なお、候補地の中で奥大井県立自然公園の特別地域(※)に該当している場所は、静岡県立自然公園条例の許可が必要です。
※自然公園の風致を維持するため、公園計画に基づいて指定された区域。工作物の新増改築等の一定の行為は、許可が必要。
JR東海との対話の状況
対話のポイント
(1)ツバクロ発生土置き場の位置の選定
トンネル掘削土のうち約360万立方メートルは、燕沢(つばくろさわ)付近に、約70メートルの高さに盛土する計画です。

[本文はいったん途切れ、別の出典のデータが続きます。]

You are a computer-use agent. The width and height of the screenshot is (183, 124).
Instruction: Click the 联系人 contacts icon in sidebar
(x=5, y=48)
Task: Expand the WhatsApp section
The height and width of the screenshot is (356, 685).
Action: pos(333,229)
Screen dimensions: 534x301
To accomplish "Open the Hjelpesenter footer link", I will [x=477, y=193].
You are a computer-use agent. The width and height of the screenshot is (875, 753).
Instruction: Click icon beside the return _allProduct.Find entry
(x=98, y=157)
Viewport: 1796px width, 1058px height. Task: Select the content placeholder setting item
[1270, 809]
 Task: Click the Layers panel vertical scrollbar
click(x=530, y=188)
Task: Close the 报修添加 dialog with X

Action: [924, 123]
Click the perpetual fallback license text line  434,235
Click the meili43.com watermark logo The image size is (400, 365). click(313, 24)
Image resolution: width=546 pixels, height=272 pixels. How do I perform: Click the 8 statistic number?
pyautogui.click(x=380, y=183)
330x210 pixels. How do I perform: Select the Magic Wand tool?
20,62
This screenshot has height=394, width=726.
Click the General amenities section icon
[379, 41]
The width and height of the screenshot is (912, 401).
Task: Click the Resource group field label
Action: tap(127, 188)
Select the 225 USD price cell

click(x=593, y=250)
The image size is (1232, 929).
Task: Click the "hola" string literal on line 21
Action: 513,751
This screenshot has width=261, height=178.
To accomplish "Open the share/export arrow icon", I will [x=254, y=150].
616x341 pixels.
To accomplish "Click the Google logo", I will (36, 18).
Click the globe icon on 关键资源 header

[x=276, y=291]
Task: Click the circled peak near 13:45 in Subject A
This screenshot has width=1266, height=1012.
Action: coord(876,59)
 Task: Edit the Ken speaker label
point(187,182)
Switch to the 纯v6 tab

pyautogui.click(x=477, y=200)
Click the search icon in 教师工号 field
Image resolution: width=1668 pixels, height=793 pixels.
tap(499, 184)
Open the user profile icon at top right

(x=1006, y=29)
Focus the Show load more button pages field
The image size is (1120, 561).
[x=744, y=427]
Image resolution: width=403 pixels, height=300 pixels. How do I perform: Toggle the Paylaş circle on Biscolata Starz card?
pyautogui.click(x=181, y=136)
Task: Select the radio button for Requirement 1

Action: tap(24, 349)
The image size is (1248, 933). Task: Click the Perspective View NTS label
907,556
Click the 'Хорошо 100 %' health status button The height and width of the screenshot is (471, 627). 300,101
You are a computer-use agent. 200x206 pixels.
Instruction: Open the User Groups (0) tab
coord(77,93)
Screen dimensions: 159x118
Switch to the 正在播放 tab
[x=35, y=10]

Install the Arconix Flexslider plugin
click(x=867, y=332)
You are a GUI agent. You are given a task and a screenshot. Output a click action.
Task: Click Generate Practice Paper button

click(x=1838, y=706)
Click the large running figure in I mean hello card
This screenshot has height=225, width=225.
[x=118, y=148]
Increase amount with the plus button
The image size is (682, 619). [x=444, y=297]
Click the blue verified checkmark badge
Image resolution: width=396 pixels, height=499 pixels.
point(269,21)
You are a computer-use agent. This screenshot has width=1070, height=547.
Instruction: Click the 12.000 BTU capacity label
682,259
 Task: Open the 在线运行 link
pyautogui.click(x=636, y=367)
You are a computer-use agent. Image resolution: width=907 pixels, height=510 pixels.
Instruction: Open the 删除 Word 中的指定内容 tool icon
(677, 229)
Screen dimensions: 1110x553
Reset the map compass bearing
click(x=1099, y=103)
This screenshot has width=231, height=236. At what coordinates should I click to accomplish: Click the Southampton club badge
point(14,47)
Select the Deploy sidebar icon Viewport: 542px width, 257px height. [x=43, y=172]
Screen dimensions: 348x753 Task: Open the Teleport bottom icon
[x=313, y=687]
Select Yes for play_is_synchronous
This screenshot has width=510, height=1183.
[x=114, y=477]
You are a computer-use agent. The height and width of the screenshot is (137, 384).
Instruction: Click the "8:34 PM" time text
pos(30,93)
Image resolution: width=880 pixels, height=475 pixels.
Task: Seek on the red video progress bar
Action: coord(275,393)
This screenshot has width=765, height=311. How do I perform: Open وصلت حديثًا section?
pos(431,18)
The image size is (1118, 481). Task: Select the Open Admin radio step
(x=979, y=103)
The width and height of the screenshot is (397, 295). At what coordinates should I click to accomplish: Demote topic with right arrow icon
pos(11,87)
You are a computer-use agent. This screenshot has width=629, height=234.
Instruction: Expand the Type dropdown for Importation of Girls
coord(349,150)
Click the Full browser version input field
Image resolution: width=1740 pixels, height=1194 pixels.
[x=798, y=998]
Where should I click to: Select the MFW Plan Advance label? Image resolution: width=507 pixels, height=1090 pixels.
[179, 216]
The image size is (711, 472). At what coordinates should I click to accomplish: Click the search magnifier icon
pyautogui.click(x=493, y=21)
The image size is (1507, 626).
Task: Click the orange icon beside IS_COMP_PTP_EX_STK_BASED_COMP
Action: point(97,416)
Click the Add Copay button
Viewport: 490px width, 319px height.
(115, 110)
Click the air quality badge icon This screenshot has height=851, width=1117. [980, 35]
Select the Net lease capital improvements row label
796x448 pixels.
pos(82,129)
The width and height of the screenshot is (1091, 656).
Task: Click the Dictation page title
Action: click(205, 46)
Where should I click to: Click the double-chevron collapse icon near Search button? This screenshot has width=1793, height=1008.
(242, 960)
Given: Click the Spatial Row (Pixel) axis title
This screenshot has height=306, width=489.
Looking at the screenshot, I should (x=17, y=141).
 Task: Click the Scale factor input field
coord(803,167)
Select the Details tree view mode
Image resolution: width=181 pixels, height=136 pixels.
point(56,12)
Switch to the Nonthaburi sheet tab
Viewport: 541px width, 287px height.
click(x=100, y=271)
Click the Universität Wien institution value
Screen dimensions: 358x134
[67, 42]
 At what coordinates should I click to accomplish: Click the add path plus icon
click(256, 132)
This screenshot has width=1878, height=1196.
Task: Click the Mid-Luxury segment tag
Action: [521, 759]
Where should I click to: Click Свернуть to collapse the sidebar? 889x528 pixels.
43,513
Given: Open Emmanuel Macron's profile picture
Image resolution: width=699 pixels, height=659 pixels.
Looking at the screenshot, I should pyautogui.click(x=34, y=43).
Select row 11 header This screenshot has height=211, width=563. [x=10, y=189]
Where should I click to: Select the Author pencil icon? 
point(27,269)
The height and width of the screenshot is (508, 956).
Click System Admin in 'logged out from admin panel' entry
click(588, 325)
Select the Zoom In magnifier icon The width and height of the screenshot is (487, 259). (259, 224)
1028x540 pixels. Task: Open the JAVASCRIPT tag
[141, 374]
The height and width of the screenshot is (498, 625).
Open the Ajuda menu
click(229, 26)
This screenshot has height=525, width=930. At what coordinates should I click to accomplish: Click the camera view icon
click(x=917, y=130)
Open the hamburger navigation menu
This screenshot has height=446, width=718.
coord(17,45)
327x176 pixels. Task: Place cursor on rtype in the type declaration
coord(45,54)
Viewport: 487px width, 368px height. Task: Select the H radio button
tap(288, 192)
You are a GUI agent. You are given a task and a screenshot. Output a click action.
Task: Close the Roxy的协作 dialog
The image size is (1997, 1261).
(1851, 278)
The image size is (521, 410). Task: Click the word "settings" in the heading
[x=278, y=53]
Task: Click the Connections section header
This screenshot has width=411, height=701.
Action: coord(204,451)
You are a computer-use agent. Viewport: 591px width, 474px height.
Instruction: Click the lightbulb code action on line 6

ツバクロ発生土置き場が計画されている南アルプスは、脆弱な地形・地質であり、国土交通省河川局砂防部監修、独立行政法人土木研究所作成の「深層崩壊推定頻度マップ」において、深層崩壊が発生する頻度が「特に高い地域」に分類されています。
また、周辺の沢で土石流等が同時多発するおそれがあり、専門部会委員から、対岸の河岸浸食による斜面崩壊の発生や土石流の緩衝地帯としての機能の低下により、ツバクロ発生土置き場があることで自然環境に影響を及ぼすリスクが指摘されています。
このような特殊な場所に大規模な盛土をすることに対し、県は、JR東海に対し、発生土置き場として本当に適地であるのか、懸念を払拭することのできる説明を求めています。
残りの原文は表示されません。